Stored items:
- - -
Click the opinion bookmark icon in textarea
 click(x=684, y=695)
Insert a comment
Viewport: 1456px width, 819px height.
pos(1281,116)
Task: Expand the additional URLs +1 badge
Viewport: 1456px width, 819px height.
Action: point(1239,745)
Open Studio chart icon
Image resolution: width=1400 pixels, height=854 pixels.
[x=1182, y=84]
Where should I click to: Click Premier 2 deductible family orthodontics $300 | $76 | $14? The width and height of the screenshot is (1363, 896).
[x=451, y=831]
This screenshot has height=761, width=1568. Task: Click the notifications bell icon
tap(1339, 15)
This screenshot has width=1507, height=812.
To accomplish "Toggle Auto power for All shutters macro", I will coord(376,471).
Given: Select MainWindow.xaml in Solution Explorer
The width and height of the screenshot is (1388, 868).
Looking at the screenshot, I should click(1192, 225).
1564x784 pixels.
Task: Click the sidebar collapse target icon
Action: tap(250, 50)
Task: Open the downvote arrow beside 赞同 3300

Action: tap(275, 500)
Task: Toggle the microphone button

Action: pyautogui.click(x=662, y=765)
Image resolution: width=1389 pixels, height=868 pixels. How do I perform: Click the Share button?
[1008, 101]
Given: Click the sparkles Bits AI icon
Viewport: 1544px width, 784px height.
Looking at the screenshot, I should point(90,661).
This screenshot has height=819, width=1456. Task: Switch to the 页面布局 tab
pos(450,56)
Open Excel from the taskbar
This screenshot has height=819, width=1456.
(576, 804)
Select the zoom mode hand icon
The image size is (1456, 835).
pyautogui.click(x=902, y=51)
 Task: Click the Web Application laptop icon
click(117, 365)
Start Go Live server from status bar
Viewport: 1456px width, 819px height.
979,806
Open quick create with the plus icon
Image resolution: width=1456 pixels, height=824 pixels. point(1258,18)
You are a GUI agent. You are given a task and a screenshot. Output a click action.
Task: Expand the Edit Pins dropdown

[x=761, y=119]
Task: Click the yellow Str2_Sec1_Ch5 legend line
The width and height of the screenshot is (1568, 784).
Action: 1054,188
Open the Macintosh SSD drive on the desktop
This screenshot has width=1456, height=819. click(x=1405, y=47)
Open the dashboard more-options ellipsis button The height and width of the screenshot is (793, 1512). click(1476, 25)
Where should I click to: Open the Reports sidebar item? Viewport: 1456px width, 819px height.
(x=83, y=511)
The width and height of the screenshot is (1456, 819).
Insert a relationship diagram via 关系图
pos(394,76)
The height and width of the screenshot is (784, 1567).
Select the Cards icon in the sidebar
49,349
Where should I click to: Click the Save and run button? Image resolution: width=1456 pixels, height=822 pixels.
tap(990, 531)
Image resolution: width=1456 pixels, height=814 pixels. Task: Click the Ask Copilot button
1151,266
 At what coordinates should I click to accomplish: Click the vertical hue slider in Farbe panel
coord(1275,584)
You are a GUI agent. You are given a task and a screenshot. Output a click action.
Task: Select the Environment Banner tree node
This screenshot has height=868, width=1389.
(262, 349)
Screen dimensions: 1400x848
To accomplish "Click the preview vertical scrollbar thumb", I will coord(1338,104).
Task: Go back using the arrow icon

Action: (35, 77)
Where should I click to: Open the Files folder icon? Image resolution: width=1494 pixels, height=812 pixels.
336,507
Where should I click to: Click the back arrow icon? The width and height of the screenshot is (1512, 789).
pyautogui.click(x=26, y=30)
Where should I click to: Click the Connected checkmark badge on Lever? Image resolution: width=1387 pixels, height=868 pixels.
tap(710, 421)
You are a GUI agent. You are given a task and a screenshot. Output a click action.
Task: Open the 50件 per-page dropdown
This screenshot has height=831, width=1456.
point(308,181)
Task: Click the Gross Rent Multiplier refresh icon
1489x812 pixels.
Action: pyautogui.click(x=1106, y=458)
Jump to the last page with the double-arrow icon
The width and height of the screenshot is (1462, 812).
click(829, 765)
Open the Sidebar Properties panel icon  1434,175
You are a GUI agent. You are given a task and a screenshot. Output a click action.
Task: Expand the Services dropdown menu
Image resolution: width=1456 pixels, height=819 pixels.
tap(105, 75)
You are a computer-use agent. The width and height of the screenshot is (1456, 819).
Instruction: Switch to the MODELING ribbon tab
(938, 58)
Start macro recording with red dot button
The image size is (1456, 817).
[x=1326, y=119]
- - -
TASK DETAILS.
Output the lines above between the one holding "Task: Click the Gross" and the one holding "Open the Sidebar", inclusive, with nothing before or after them.

EXERCISE OUTPUT.
Task: Click the Gross Rent Multiplier refresh icon
1489x812 pixels.
Action: pyautogui.click(x=1106, y=458)
Jump to the last page with the double-arrow icon
The width and height of the screenshot is (1462, 812).
click(829, 765)
Open the Sidebar Properties panel icon  1434,175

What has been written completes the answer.